Cada vez existe una mayor sensibilidad hacia la sostenibilidad dentro de las empresas, pero el reto ya no está solo en definir objetivos o compromisos, sino en trasladarlos a la práctica diaria. Los equipos perciben rápidamente cuándo existe coherencia entre lo que una empresa comunica y lo que realmente sucede en el entorno de trabajo”, explica Marta Flores, QSS Manager de Lyreco Iberia.

En paralelo al aumento de las políticas de desarrollo sostenible dentro del ámbito corporativo, comienza además a ganar peso un fenómeno cada vez más presente en los entornos de trabajo: la ecofatiga. Este concepto hace referencia al desgaste o frustración que experimentan algunas personas cuando las iniciativas ambientales se perciben como insuficientes, poco prácticas o alejadas de la realidad cotidiana de la oficina.

Las nuevas generaciones valoran especialmente la coherencia.
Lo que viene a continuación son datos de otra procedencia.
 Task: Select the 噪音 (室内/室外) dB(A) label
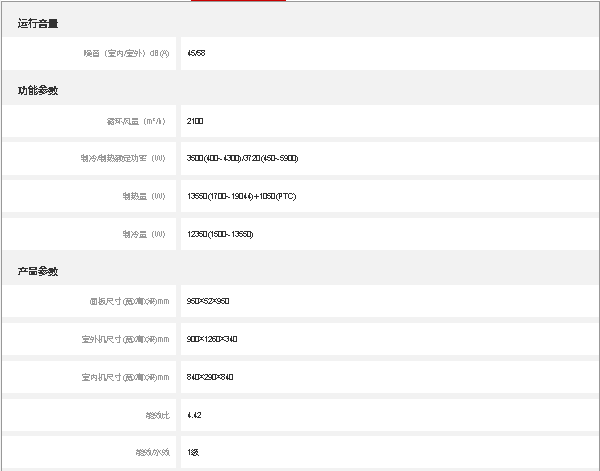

No esperan grandes gestos, pero sí decisiones realistas y sostenidas en el tiempo que demuestren un compromiso auténtico con la sostenibilidad”, añade Flores.

Aunque muchas compañías han avanzado en medidas visibles como la compra de productos y servicios de economía circular o la reducción del papel, todavía existen otros focos de impacto ambiental menos evidentes que siguen estando presentes en el día a día empresarial. Uno de ellos es el desperdicio asociado a una gestión poco eficiente del material y los consumibles. Productos almacenados durante meses o que caducan sin llegar a utilizarse, compras duplicadas o pedidos urgentes que multiplican embalajes forman parte de una realidad frecuente en las organizaciones.
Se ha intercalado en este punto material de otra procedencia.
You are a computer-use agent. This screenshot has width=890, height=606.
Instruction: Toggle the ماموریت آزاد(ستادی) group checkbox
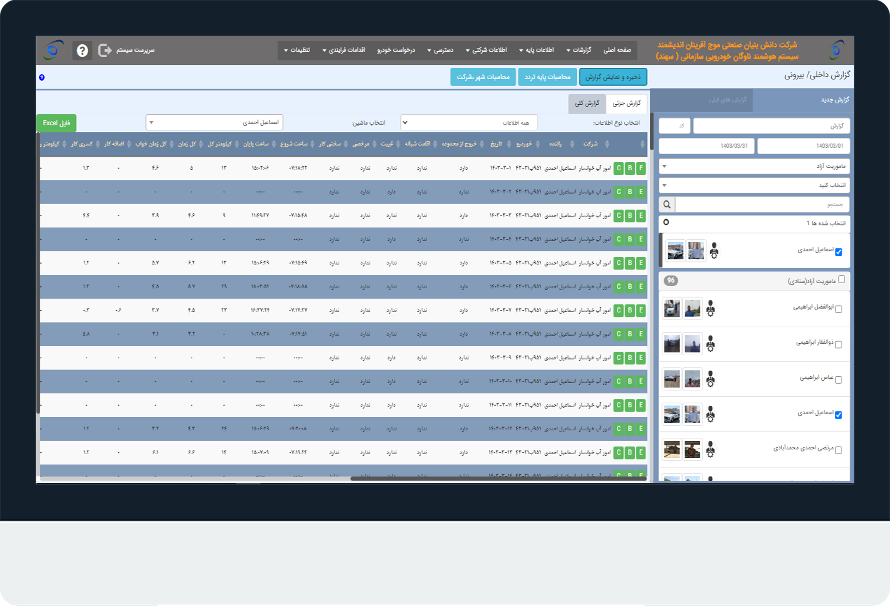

A esto se suma el uso continuado de artículos de corta duración o de un solo uso que multiplican los residuos generados en oficinas y espacios de trabajo. Muchas veces, además, se trata de prácticas tan normalizadas que terminan pasando desapercibidas dentro de la operativa diaria.

En muchos casos, el impacto no proviene de grandes decisiones, sino de dinámicas repetidas que no se revisan. Analizar los hábitos reales de consumo permite identificar ineficiencias que pueden corregirse con cambios sencillos”, señala Marta Flores.

Para Lyreco Iberia, el reto ya no está solo en “parecer” sostenible, sino en integrar hábitos responsables de forma real y constante dentro de la operativa diaria. Reducir el impacto ambiental de las oficinas no siempre requiere grandes inversiones ni transformaciones complejas, sino cambios progresivos y sostenidos en la gestión diaria.

Entre las medidas que pueden ayudar a las compañías a reducir su impacto ambiental real, Lyreco Iberia destaca las siguientes recomendaciones:

  •  Centralizar y optimizar las compras para agrupar pedidos, evitar desperdicios y exceso de stock.
  • Apostar por productos reutilizables y de mayor durabilidad frente a artículos desechables o de un solo uso.
  • Analizar los hábitos reales de consumo dentro de la organización para detectar ineficiencias invisibles en el día a día.
  • Reducir pedidos fragmentados y embalajes innecesarios para minimizar residuos y reducir la huella de carbono.
  • Trabajar con proveedores comprometidos con el desarrollo sostenible, que cuidan el medio ambiente, respetan a las personas y a la comunidad y actúan con integridad en todas las operaciones.
  • Implicar a la plantilla en hábitos responsables que puedan mantenerse en el tiempo de forma natural y realista.

La sostenibilidad que funciona es la que se integra de forma natural en los procesos y facilita decisiones responsables. Cuando las empresas proporcionan alternativas más eficientes, aumenta también la implicación de los equipos”, concluye Flores.

En un momento en el que la sostenibilidad ocupa un lugar cada vez más relevante en la estrategia empresarial, el reto para muchas compañías pasa ahora por trasladar ese compromiso a acciones concretas, visibles y coherentes dentro de los propios espacios de trabajo. Y es que, en muchas ocasiones, los grandes retos ambientales de las empresas no están en las estrategias más visibles, sino en esos pequeños hábitos cotidianos que todavía pasan desapercibidos.